Money
Budget introduces green tax on petroleum products
Excise duties on alcohol, beer and tobacco have been increased. The customs duty on the import of skimmed milk has been reduced to 1 percent.Krishana Prasain
The government has imposed a green tax on imported petroleum products to fulfil its international commitment to reducing carbon emissions, according to the Financial Act for the fiscal year 2024-25 presented on Tuesday after the budget speech.
Equitable taxes will be imposed based on the economic transaction of the new business model and digital transaction, Finance Minister Barsha Man Pun said.
The objective of the revenue policy is to expand economic activities and promote investment by improving the revenue system, prioritising domestic industries, developing coordinated revenue systems by expanding the boundary of revenue, and controlling revenue leakage through coordination among government bodies, he said.
To encourage domestic industries, import duty on raw materials for medicine, induction stove, thread, helmet, incense stick, sanitary pad, cashew and peanut processing will be reduced, he said.
The import duty and excise duty has been reduced for firms producing these goods.
Likewise, to protect domestic firms, the import duty and excise duty on some finished imported goods have been increased.
To attract foreign direct investment, the government has reduced income tax on interest from loans obtained from foreign banks and financial institutions.
A double tax avoidance agreement will be made with the potential countries to draw foreign direct investment.
“If IT firms capitalise their profits, they will be provided with a waiver on dividend tax,” said Pun. “Tax subsidies will be provided to foreign companies if they reinvest or increase the capacity of business.”
The customs duty on the import of skimmed milk has been reduced to 1 percent from existing 15 percent for dairy firms that produce more than 1,000 litres of milk daily.
The customs duty on the export of plates made from waste leaves have been removed.
Instead of refunding the VAT on scooters imported by differently-abled people, a waiver will be provided at customs points.
Pun said that a provision would be made for all taxpayers associated with VAT to issue invoices electronically.

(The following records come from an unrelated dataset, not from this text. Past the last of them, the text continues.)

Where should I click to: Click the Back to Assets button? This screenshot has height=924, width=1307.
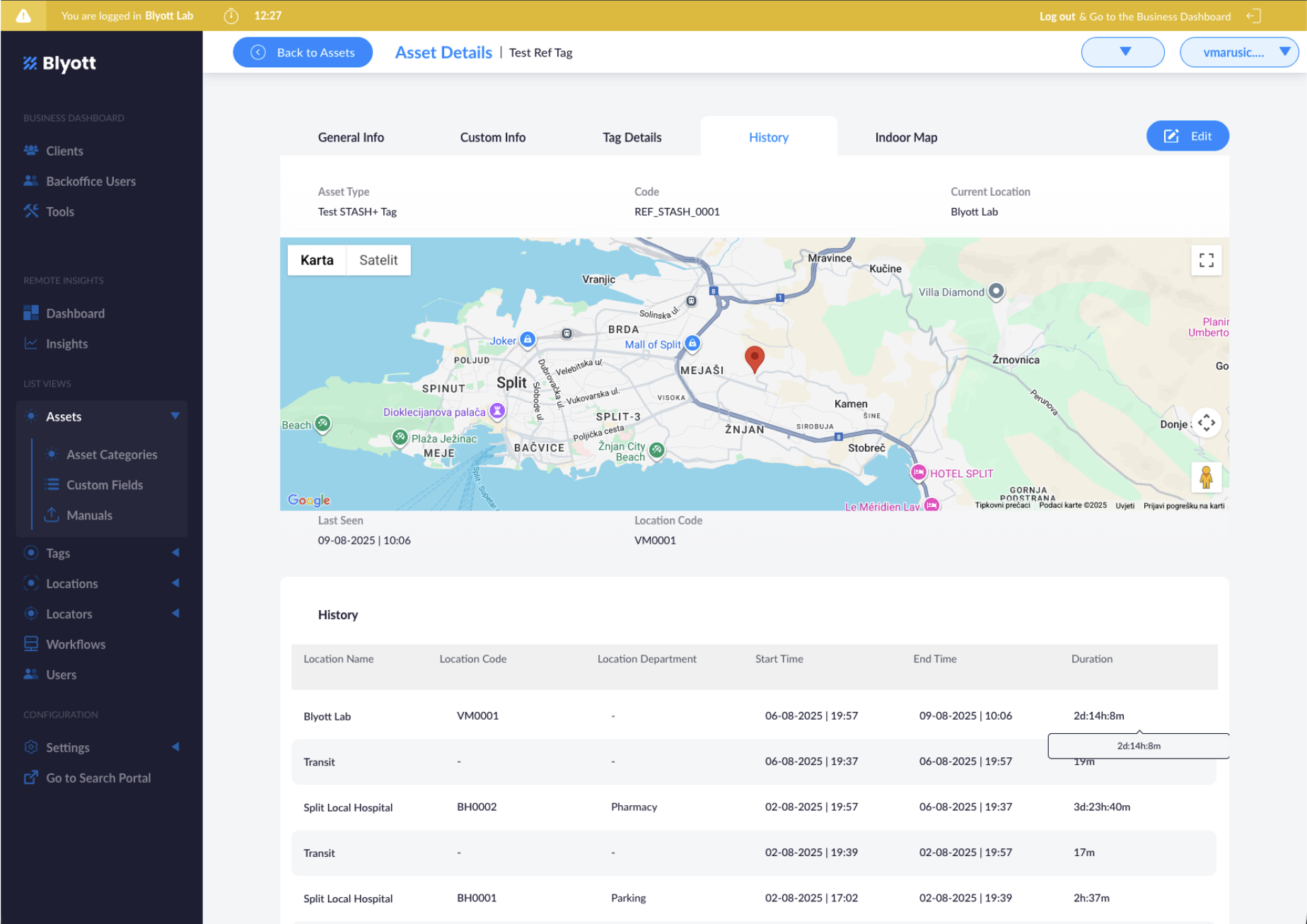pyautogui.click(x=303, y=52)
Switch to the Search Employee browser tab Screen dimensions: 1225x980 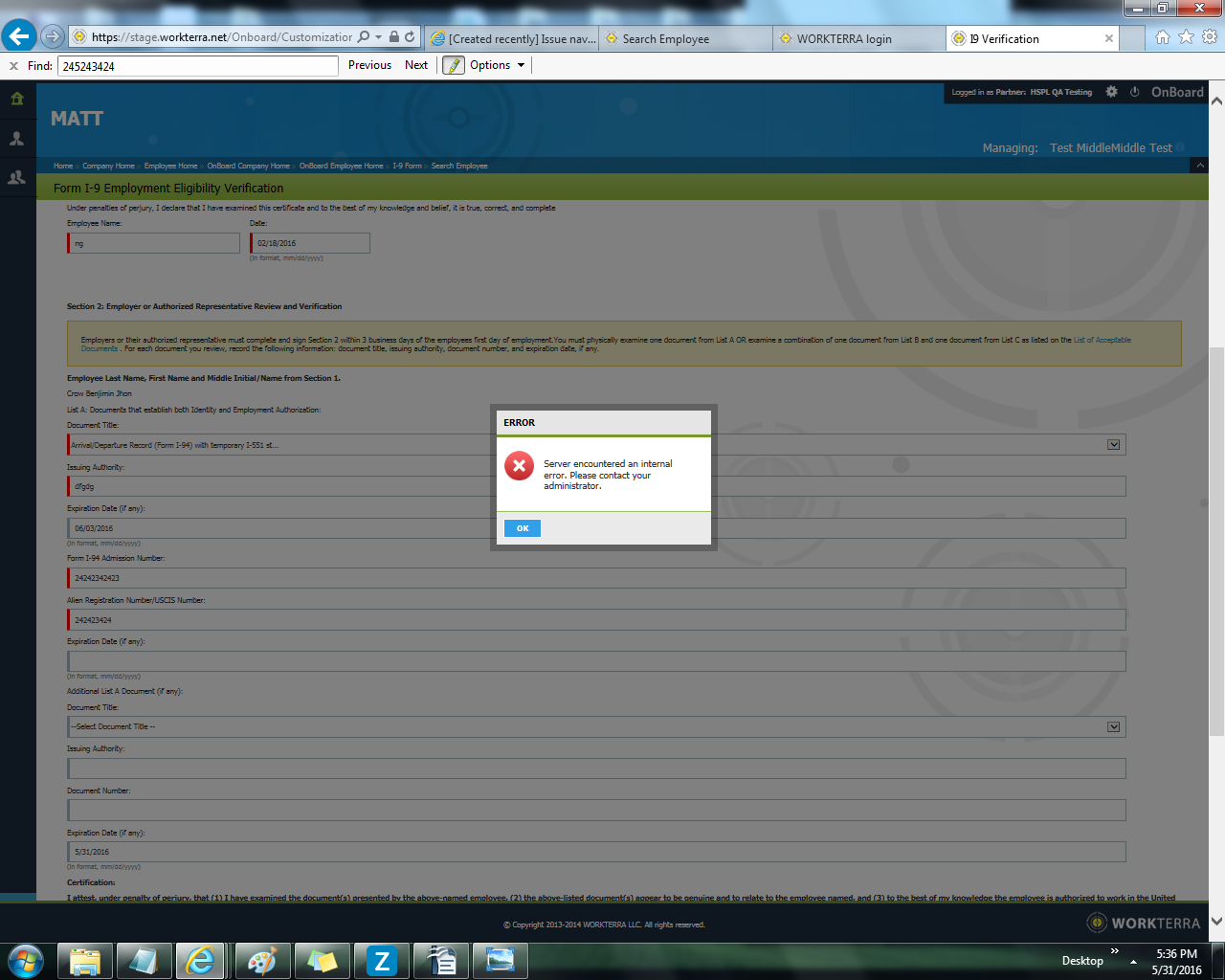pos(665,39)
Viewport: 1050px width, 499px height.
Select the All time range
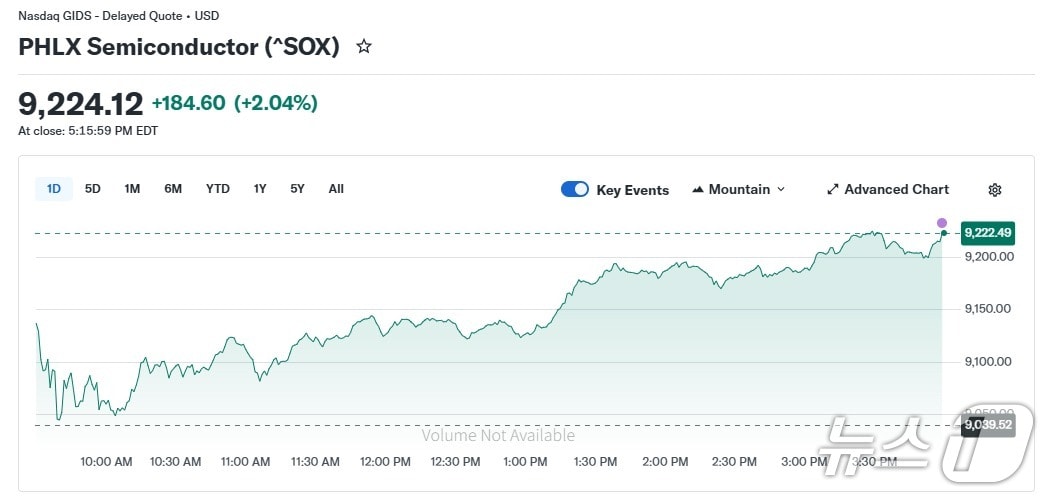point(336,189)
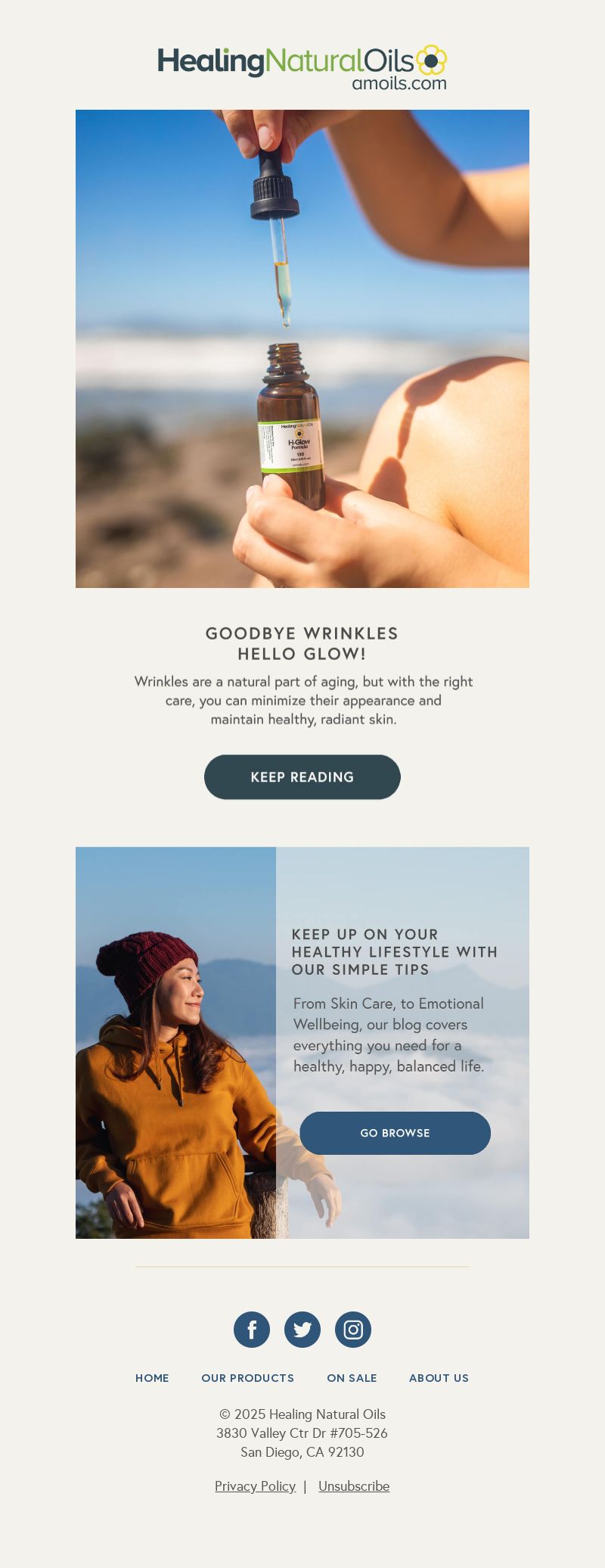Open the Privacy Policy link
Viewport: 605px width, 1568px height.
[255, 1486]
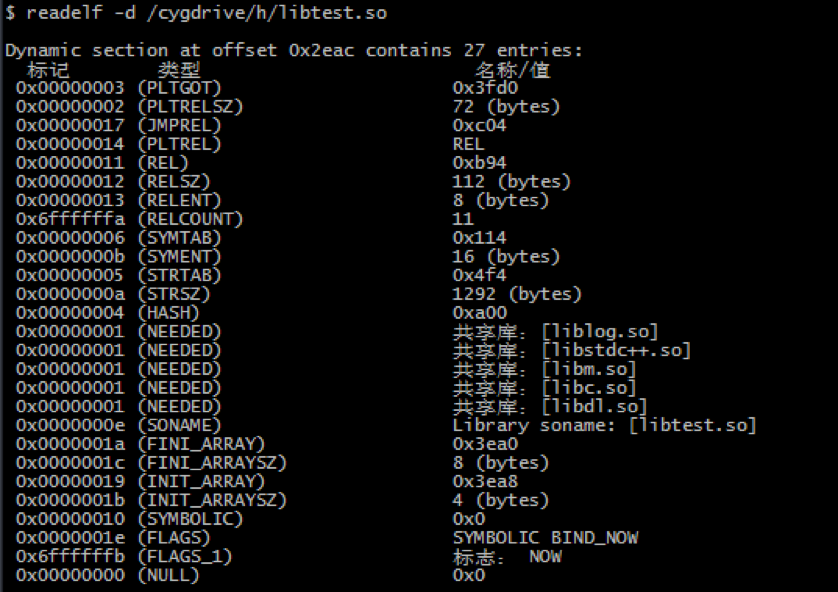838x592 pixels.
Task: Click the liblog.so needed library
Action: coord(600,332)
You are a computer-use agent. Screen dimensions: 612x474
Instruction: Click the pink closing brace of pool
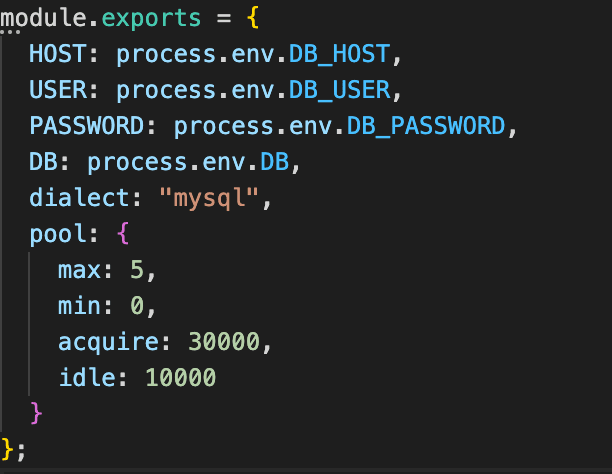pos(37,413)
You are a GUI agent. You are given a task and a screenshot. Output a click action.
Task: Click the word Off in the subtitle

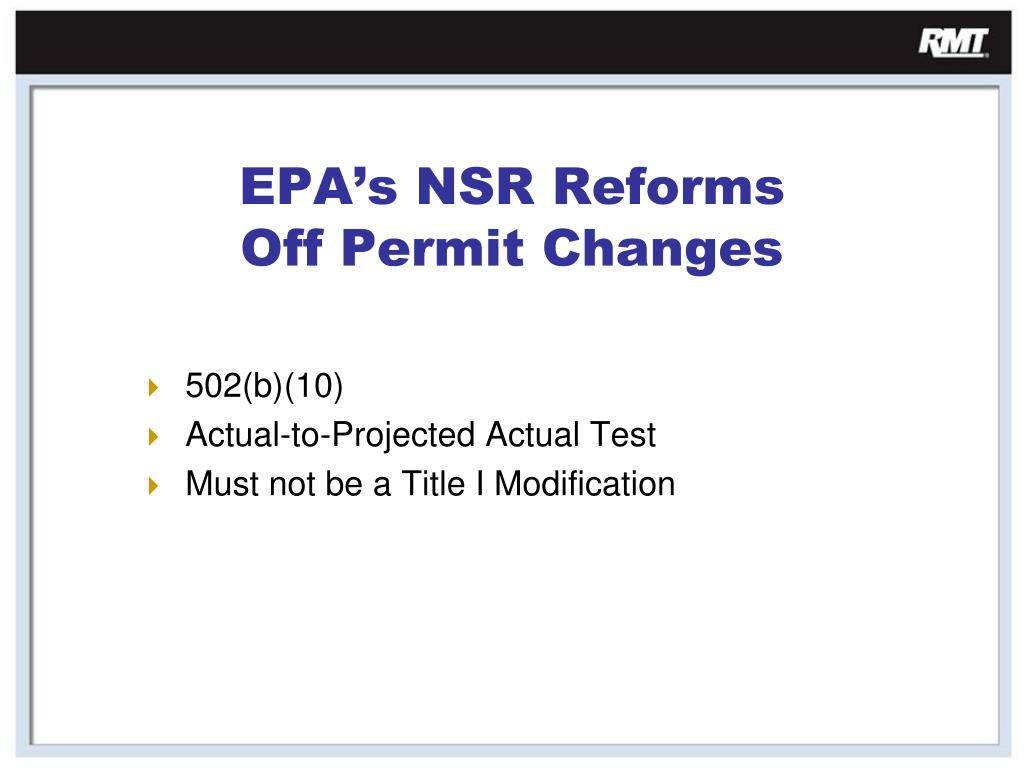pyautogui.click(x=282, y=248)
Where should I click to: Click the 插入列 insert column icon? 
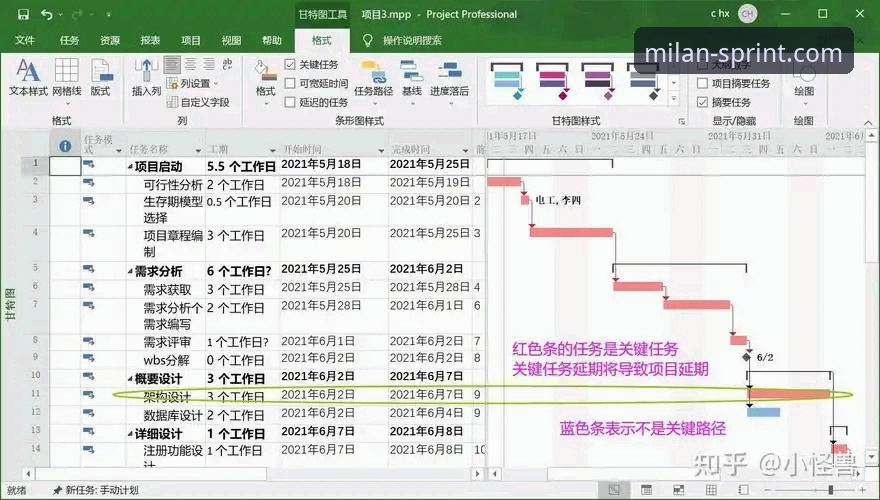click(146, 77)
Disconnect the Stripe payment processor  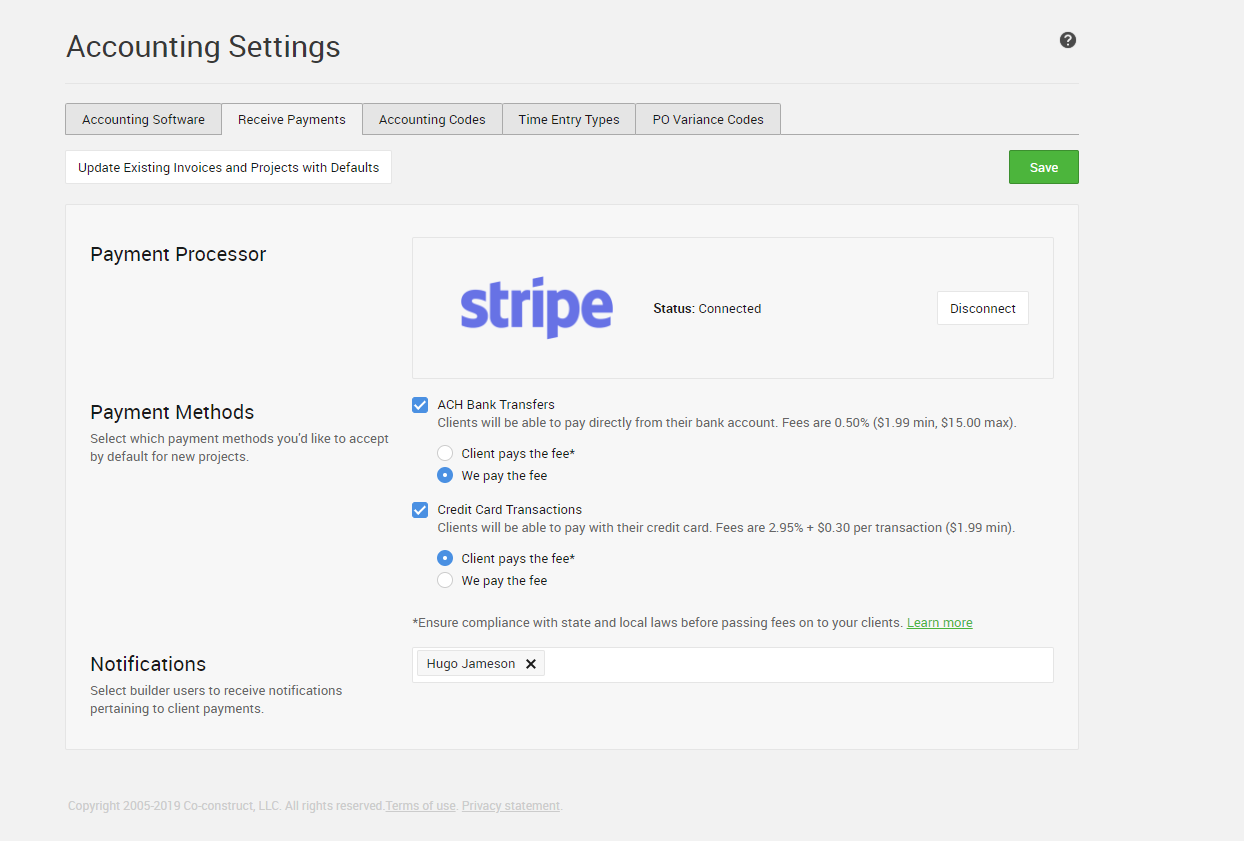tap(982, 308)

Taxpayers with transactions of more than Rs250 million annually will be associated with a central invoice monitoring system.
The VAT imposed on potatoes, onions, apples and other green vegetables has been removed. “I believe this will protect domestic production,” said Pun.
The excise duties on alcohol, beer and tobacco have been increased.
The government has imposed a health risk tax this year.
Imported or domestically manufactured bidi (hand-rolled unfiltered cigarettes) have been subjected to an extra 30 paisa per piece as health risk tax and 60 paisa per cigar. Readymade tobacco, gutkha, and pan masala will face a health risk tax of Rs60 per kg.
The government will impose a 3 percent education service charge on foreign currency exchange on students going for foreign study.
To develop an IT-based customs system, coordination will be done with the United Nations Conference on Trade and Development, Pun said.
A single person earning Rs500,000 annually from employment will have to pay 1 percent income tax, while a married couple earning up to Rs600,000 will also be subjected to the 1 percent tax.
The digital services provided by Non-Resident Nepali to Nepali consumers will be imposed with a 2 percent digital service tax on the transaction of digital services.